REQUIRED ACTION: Lines to return, exactly: from the line with "[上一主題] (128, 179)" to the line with "discuz (229, 142)" in the entries below, both included.

Dataset records
%%

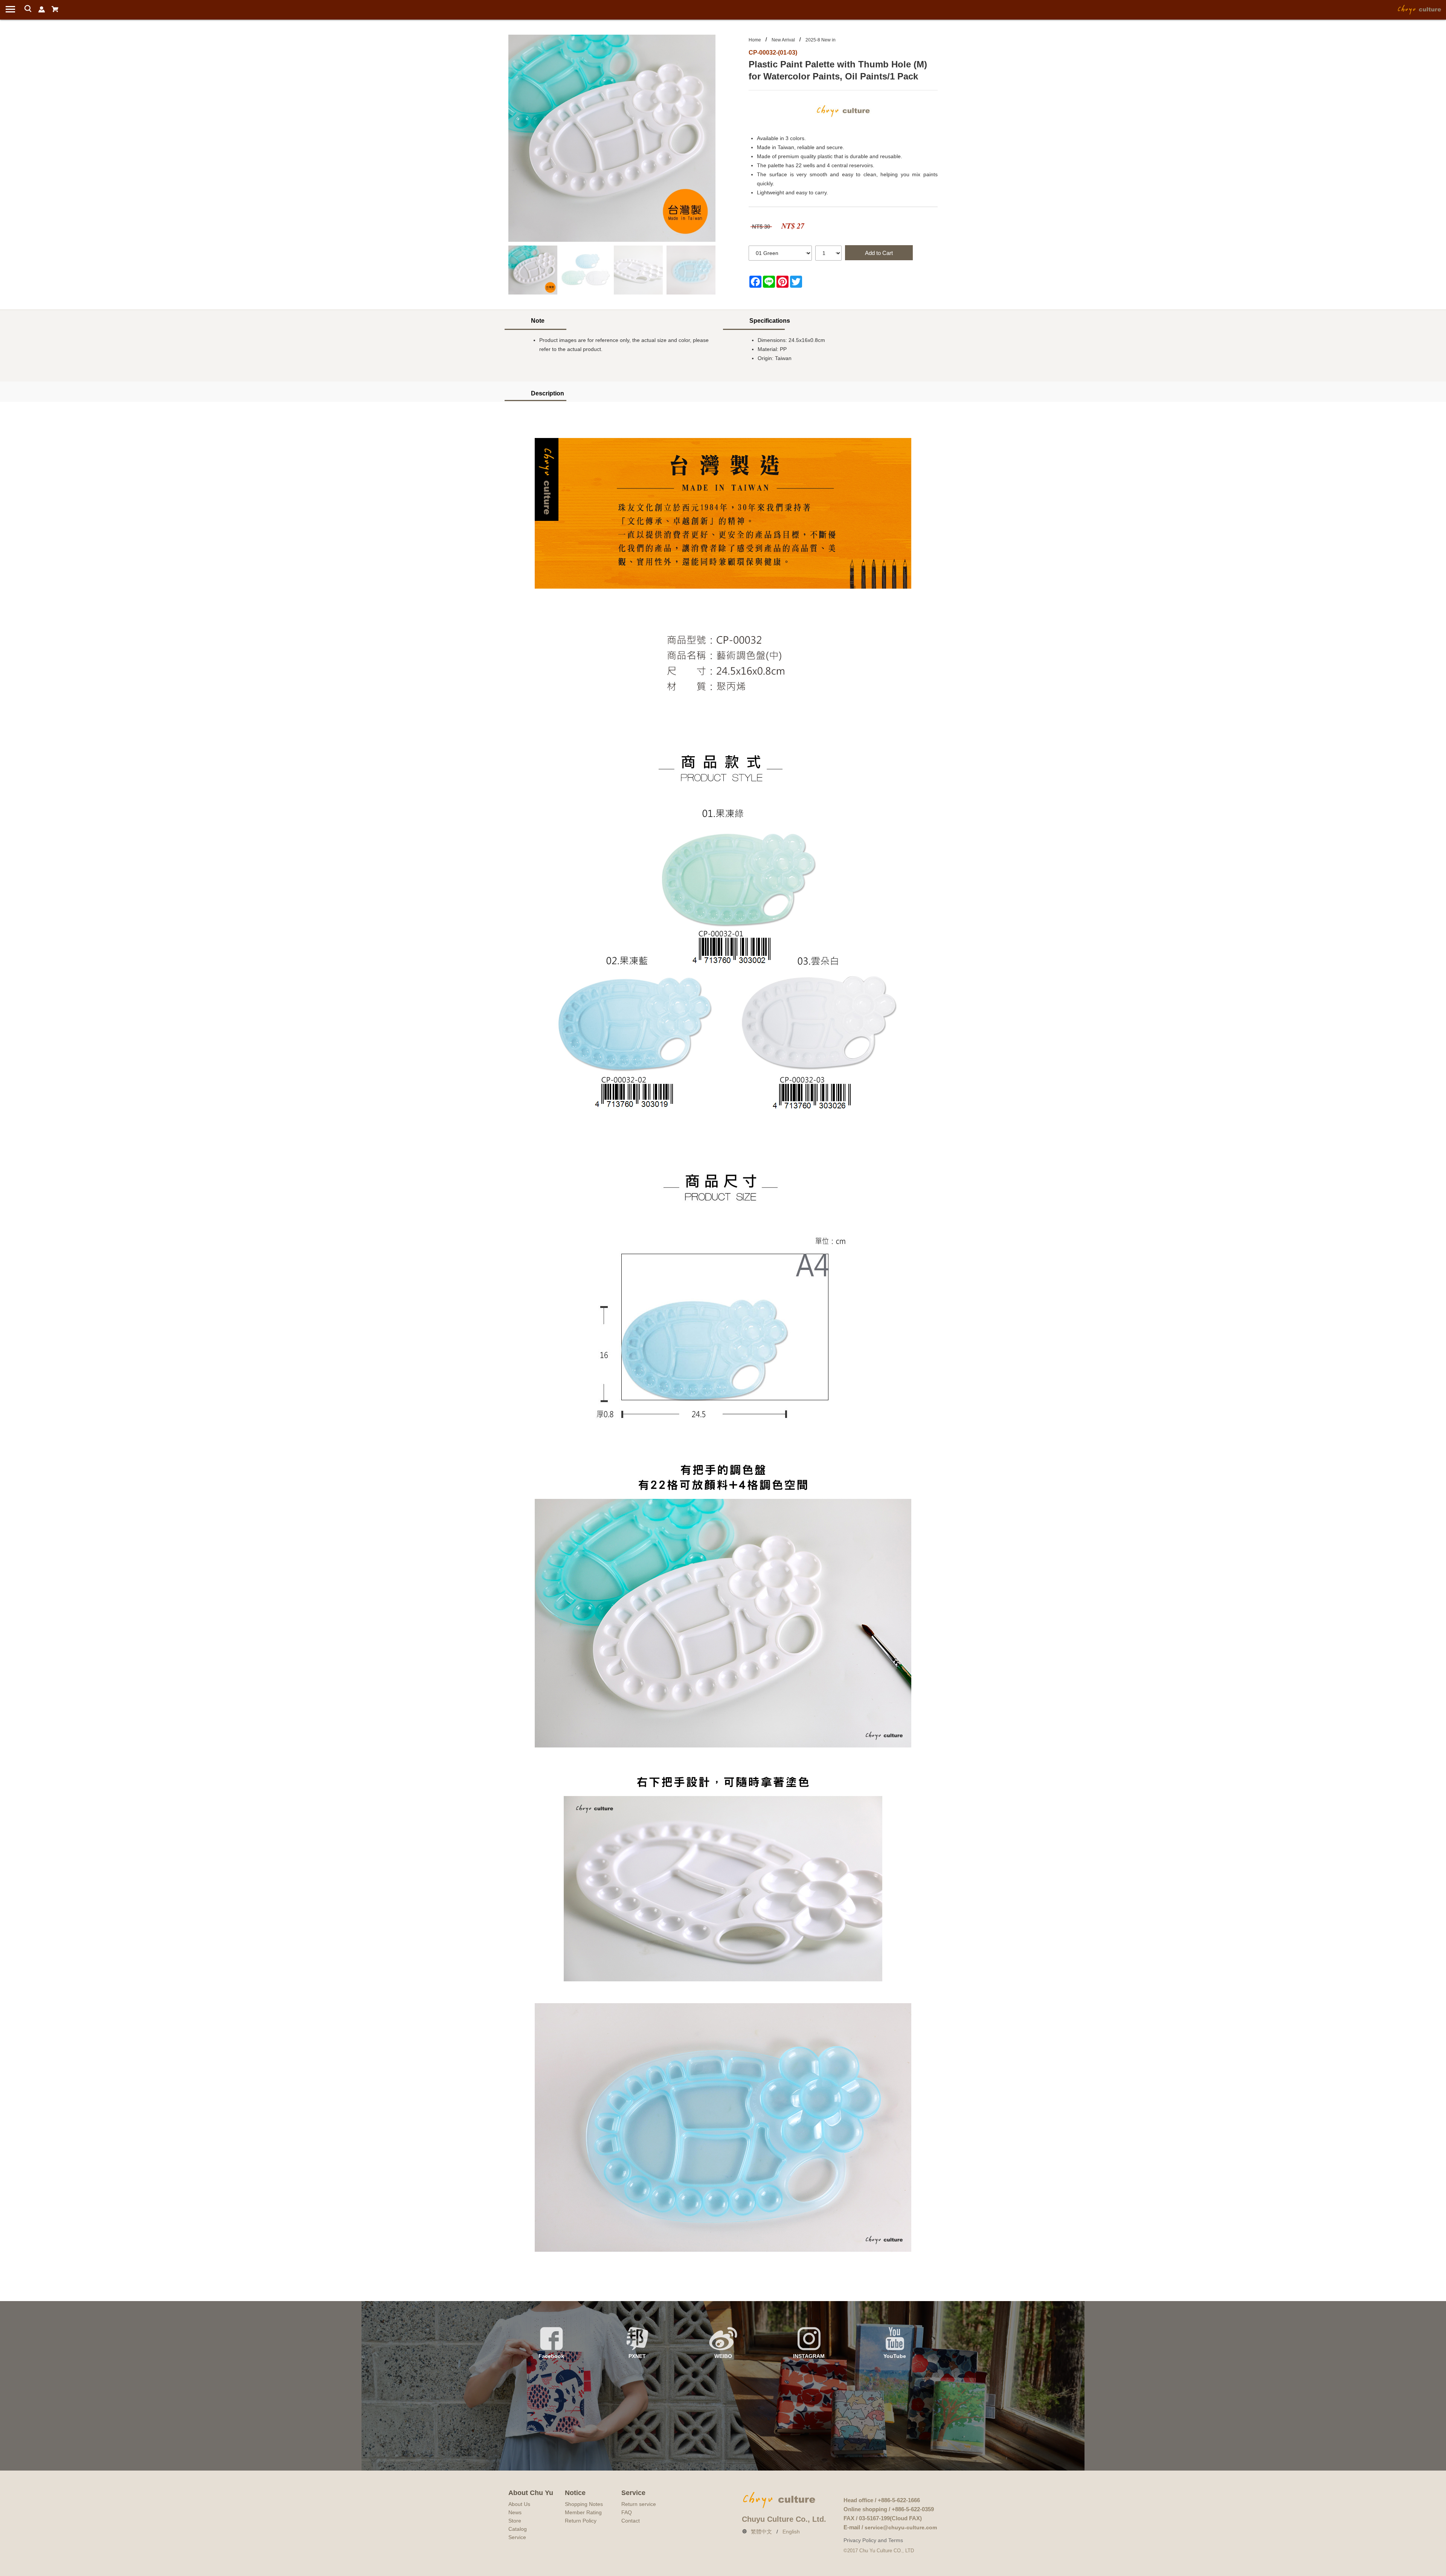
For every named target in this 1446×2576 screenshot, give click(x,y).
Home (755, 40)
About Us (519, 2504)
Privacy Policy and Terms (873, 2540)
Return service (638, 2504)
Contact (630, 2521)
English (791, 2532)
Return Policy (580, 2521)
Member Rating (583, 2512)
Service (517, 2537)
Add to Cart (879, 253)
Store (514, 2521)
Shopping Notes (584, 2504)
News (515, 2512)
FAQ (626, 2512)
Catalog (517, 2529)
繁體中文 (761, 2532)
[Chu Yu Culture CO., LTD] (1419, 9)
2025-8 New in (820, 40)
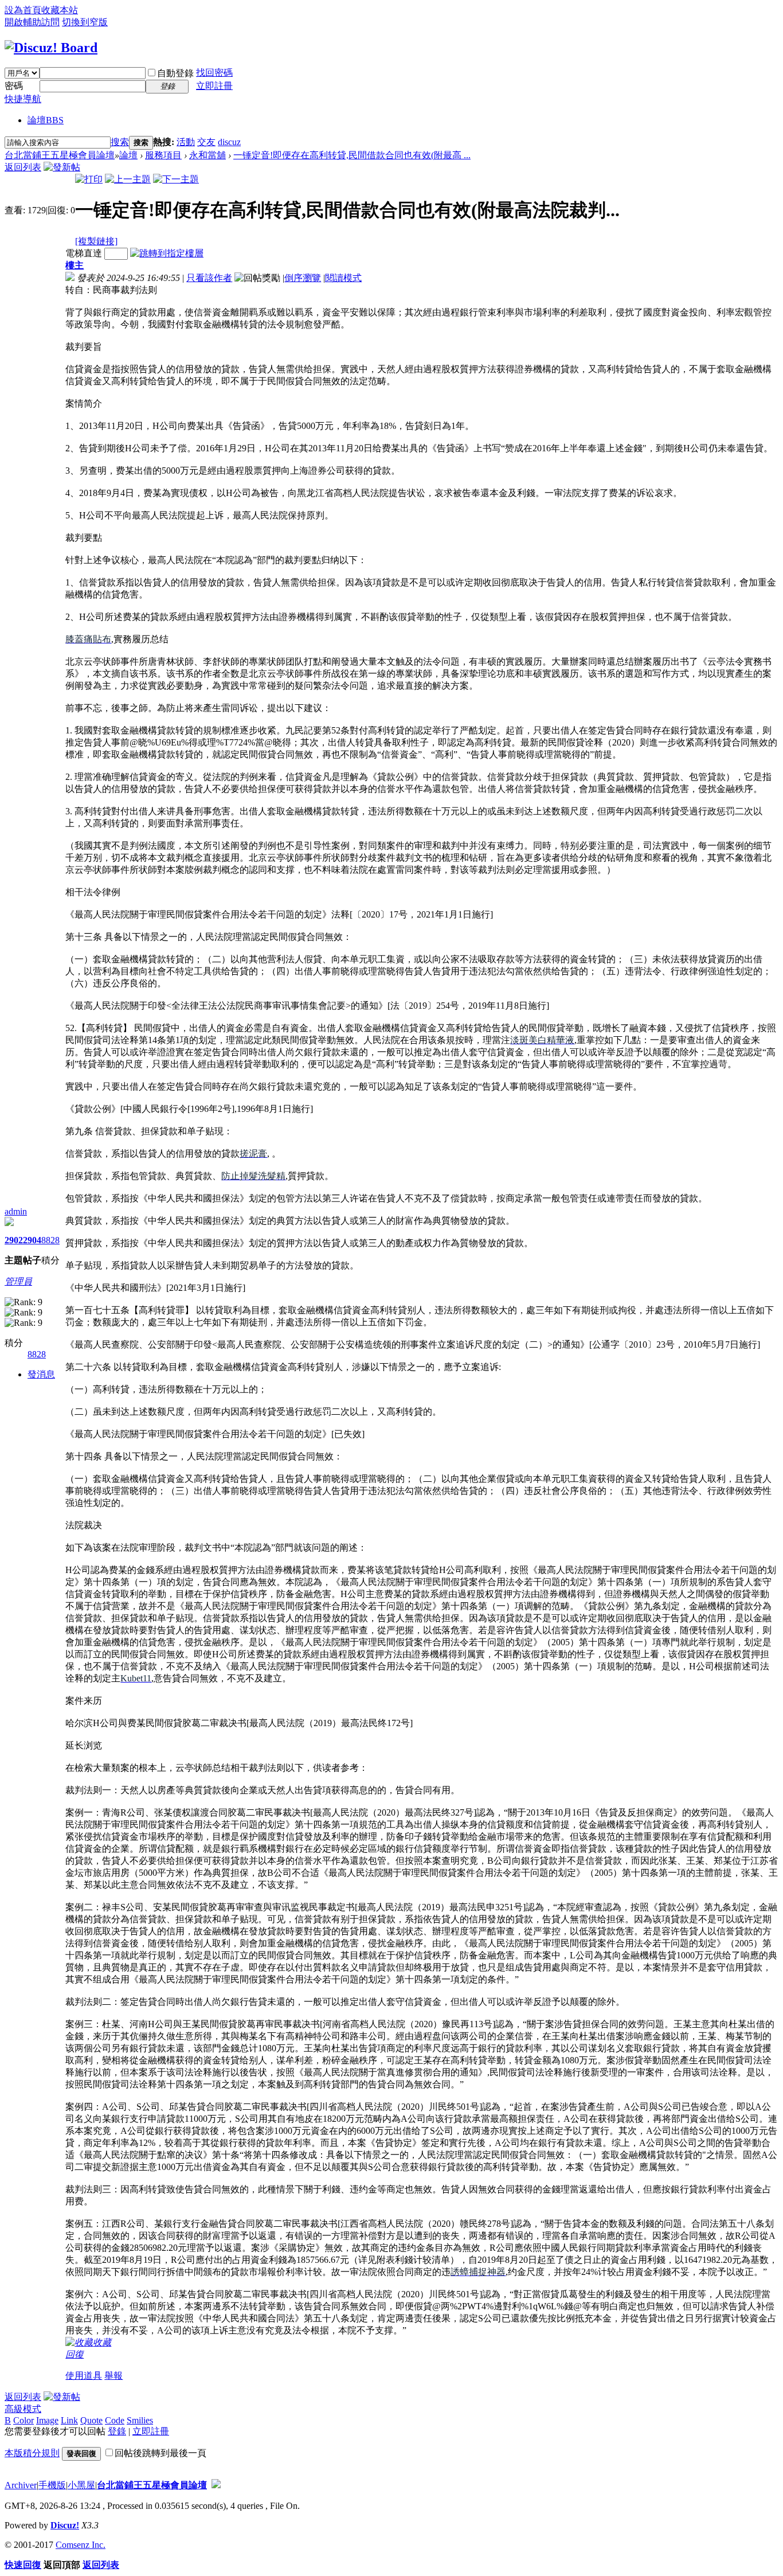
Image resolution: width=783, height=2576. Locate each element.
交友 (206, 142)
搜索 (120, 142)
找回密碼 (214, 72)
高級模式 (23, 2409)
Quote (91, 2420)
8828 (50, 1240)
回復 (74, 2354)
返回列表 (23, 167)
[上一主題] (128, 179)
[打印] (89, 179)
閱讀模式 (343, 278)
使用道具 (83, 2375)
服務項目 (163, 155)
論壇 (46, 120)
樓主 (74, 265)
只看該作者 (209, 278)
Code (114, 2420)
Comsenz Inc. (80, 2545)
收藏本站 (59, 10)
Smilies (140, 2420)
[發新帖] (62, 167)
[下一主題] (176, 179)
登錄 (117, 2431)
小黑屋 (81, 2485)
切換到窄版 (85, 22)
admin (16, 1211)
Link (69, 2420)
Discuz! (64, 2525)
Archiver (21, 2485)
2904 (32, 1240)
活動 (186, 142)
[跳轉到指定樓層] (166, 253)
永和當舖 (207, 155)
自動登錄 (175, 73)
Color (23, 2420)
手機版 (52, 2485)
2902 (14, 1240)
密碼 (14, 86)
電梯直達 (83, 253)
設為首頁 (23, 10)
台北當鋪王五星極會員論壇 (60, 155)
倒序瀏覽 (302, 278)
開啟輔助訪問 (32, 22)
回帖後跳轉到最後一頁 (160, 2453)
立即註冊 (214, 86)
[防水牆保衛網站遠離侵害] (216, 2485)
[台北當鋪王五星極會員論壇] (51, 47)
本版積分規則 (32, 2453)
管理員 (18, 1281)
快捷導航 (23, 99)
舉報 (113, 2375)
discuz (229, 142)
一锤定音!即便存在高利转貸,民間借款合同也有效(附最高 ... (352, 155)
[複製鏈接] (96, 241)
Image (47, 2420)
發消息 (41, 1374)
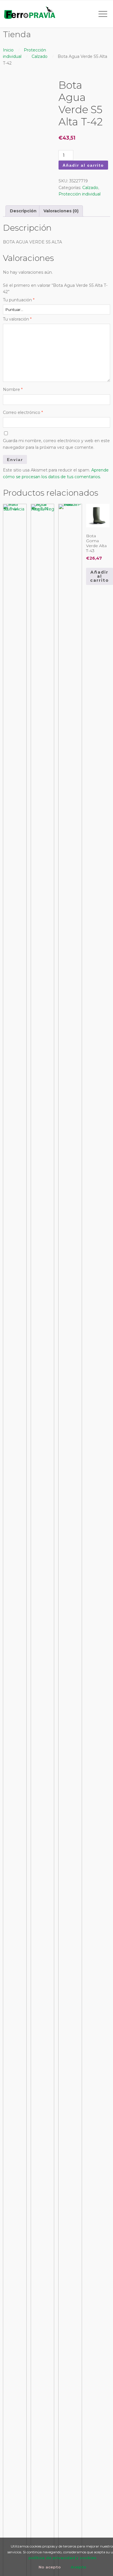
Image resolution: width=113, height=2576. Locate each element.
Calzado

%%

RESULT BELOW:
[上一主題] (128, 179)
[打印] (89, 179)
閱讀模式 (343, 278)
使用道具 (83, 2375)
服務項目 (163, 155)
論壇 (46, 120)
樓主 (74, 265)
只看該作者 (209, 278)
Code (114, 2420)
Comsenz Inc. (80, 2545)
收藏本站 (59, 10)
Smilies (140, 2420)
[發新帖] (62, 167)
[下一主題] (176, 179)
登錄 (117, 2431)
小黑屋 (81, 2485)
切換到窄版 (85, 22)
admin (16, 1211)
Link (69, 2420)
Discuz! (64, 2525)
Archiver (21, 2485)
2904 (32, 1240)
活動 (186, 142)
[跳轉到指定樓層] (166, 253)
永和當舖 (207, 155)
自動登錄 (175, 73)
Color (23, 2420)
手機版 (52, 2485)
2902 (14, 1240)
密碼 (14, 86)
電梯直達 (83, 253)
設為首頁 (23, 10)
台北當鋪王五星極會員論壇 (60, 155)
倒序瀏覽 (302, 278)
開啟輔助訪問 (32, 22)
回帖後跳轉到最後一頁 (160, 2453)
立即註冊 (214, 86)
[防水牆保衛網站遠離侵害] (216, 2485)
[台北當鋪王五星極會員論壇] (51, 47)
本版積分規則 (32, 2453)
管理員 (18, 1281)
快捷導航 (23, 99)
舉報 (113, 2375)
discuz (229, 142)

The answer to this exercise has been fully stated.